Following his graduation, Dunn served as a missionary in Australia from 1953 to 1954. When he returned home, he married Sharon Longden—the daughter of John Longden, assistant to the Quorum of the Twelve—in the Salt Lake Temple on December 15, 1959. The couple spent the beginning years of marriage in Dunn’s beloved Tooele as he was an editor for the Tooele Transcript Bulletin. Soon thereafter, however, Dunn and his family moved to Massachusetts where he pursued a master’s degree in public relations at Boston University. Due to his background in both journalism and economics, he worked as the director of communications for the New England Council for Economic Development until he was called to serve in the First Council of Seventy in 1968.

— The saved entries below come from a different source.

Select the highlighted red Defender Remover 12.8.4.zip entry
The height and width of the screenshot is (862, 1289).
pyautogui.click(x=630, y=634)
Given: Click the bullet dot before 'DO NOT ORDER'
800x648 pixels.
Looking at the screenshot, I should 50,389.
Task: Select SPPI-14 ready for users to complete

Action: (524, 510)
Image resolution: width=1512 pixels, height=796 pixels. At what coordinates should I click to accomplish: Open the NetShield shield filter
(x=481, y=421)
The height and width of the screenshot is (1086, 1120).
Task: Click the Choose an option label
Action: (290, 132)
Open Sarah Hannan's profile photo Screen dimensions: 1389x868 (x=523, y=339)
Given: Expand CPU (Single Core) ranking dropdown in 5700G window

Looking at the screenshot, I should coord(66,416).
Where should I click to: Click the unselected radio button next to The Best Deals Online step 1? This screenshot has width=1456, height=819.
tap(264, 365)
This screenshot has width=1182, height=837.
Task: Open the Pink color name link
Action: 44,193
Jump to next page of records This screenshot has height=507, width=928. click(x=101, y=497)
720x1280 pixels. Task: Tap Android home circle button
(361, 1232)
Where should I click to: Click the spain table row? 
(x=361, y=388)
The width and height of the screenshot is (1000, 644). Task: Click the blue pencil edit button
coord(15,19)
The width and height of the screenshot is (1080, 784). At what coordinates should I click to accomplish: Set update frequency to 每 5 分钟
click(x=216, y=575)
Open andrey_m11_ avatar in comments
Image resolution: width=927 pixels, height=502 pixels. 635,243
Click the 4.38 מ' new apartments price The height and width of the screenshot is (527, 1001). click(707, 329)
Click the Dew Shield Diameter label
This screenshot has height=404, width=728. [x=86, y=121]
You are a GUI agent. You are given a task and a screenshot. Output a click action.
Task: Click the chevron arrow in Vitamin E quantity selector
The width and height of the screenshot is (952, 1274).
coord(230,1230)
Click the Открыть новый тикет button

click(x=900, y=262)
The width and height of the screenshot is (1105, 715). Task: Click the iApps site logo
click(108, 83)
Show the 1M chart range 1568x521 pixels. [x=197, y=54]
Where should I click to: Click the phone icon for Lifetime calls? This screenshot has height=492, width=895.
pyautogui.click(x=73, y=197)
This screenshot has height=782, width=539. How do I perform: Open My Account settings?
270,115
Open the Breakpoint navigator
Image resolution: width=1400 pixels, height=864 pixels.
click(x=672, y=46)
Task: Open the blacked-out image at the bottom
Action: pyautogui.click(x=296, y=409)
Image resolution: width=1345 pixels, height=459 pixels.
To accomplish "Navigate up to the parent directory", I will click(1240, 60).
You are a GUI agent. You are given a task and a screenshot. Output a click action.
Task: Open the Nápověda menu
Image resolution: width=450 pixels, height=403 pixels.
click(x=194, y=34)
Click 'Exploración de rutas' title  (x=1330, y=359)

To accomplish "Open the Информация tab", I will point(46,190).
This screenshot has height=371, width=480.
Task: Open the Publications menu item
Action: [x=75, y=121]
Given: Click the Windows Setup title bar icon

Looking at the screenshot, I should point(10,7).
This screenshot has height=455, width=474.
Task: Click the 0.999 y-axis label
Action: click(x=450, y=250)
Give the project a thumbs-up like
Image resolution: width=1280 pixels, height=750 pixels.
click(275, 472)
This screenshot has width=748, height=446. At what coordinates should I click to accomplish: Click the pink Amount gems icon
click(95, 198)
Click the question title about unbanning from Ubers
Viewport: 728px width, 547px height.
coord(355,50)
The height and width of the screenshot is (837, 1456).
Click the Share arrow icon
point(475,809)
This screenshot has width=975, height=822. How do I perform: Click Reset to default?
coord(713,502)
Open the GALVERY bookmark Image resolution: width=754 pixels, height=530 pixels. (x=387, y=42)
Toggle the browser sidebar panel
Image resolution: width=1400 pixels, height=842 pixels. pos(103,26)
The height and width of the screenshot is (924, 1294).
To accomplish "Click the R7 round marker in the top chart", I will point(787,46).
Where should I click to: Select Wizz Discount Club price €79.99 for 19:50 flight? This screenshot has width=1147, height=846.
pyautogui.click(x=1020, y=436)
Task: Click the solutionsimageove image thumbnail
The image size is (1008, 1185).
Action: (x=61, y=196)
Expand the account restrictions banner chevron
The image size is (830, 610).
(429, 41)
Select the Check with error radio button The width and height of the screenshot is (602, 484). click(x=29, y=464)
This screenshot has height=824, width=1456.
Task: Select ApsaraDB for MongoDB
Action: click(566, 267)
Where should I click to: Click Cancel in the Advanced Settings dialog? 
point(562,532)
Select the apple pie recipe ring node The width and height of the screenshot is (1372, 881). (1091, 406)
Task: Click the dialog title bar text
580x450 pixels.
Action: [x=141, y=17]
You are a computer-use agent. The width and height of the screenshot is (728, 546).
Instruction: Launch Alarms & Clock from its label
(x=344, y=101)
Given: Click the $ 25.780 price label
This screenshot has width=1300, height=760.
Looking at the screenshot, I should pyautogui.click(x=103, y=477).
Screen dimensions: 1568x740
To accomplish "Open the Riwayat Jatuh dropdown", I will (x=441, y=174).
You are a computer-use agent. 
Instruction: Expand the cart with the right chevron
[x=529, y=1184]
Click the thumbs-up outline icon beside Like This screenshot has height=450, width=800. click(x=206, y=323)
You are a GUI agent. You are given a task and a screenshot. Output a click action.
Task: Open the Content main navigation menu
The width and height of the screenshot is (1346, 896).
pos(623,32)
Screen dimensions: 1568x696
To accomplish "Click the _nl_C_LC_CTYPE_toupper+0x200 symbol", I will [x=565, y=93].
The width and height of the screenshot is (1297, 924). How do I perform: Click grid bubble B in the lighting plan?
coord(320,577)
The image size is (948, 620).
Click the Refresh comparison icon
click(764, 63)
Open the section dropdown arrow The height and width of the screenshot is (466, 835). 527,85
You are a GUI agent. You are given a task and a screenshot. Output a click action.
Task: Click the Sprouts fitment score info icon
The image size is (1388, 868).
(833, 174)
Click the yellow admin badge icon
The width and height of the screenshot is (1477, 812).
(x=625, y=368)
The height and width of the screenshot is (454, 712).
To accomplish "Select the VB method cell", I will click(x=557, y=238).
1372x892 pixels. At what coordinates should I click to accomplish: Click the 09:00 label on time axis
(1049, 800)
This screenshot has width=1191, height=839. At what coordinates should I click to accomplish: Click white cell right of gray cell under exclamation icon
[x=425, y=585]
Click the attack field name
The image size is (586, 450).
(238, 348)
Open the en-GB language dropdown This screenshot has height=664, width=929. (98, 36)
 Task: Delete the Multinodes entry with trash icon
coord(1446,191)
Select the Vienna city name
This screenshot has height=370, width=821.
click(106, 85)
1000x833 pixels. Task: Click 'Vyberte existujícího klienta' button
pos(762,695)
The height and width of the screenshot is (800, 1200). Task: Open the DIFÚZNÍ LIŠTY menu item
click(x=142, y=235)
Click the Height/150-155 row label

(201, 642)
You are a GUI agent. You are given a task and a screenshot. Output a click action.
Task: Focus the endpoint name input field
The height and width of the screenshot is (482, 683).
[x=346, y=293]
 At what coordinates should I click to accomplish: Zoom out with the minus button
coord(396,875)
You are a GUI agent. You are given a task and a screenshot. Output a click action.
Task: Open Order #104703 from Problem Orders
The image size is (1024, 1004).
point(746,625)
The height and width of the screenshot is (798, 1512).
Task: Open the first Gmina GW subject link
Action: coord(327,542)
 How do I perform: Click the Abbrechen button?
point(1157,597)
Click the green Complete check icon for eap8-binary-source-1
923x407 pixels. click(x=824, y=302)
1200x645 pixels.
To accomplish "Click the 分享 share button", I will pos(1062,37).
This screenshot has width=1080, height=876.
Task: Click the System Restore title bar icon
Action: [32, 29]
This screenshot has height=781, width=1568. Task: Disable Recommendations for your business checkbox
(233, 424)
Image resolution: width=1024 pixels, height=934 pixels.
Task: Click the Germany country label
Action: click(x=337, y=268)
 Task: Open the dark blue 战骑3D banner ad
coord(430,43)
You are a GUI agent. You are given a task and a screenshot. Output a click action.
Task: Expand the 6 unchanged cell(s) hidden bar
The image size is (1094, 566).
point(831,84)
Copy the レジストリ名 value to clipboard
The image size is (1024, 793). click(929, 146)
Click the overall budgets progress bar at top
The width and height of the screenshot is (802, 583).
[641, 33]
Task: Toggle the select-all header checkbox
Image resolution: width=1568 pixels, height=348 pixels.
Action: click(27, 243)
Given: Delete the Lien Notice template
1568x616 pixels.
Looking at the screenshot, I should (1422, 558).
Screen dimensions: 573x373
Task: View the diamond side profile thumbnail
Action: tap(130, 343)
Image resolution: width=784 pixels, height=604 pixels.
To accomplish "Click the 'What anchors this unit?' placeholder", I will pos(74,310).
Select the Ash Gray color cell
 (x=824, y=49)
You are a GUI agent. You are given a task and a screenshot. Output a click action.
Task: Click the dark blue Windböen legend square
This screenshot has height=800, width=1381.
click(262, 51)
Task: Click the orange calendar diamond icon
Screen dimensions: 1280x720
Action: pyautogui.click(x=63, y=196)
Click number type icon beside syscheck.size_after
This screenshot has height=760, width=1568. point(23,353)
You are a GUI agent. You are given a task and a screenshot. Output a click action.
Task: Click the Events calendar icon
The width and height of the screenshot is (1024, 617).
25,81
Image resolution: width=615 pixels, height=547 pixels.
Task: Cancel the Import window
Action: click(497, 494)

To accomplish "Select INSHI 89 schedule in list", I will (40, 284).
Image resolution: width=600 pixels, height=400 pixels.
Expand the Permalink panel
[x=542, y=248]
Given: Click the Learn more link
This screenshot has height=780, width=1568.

For the next 30 years—the rest of his mortal life—Elder Dunn served full-time in the Church. The Dunn family (which by now included five children) moved to the Philippines, Brazil, and New Zealand to fulfill various assignments. Elder Dunn especially loved his time spent in Australia when he was called to preside over Australia Sydney Mission from 1976 to 1978; he loved the missionaries who served under him as well as the Australian people he had served two decades before. Elder Dunn also served as the executive director of the Missionary Department and the Historical Department, as well as president of Nauvoo Restoration Inc. In 2000 Elder Dunn was granted emeritus status so that he could become the first president of the Boston Massachusetts Temple. He served in this capacity until he passed away on May 16, 2001.
Elder Dunn penned the words to the hymn “Testimony” (Hymns, 137) and throughout his life, he shared his testimony with countless others through word and deed. BYU was privileged to host him as a speaker at eight devotionals; each address varied in topic, but every speech invited its listeners to live the principles of the gospel to obtain celestial blessings.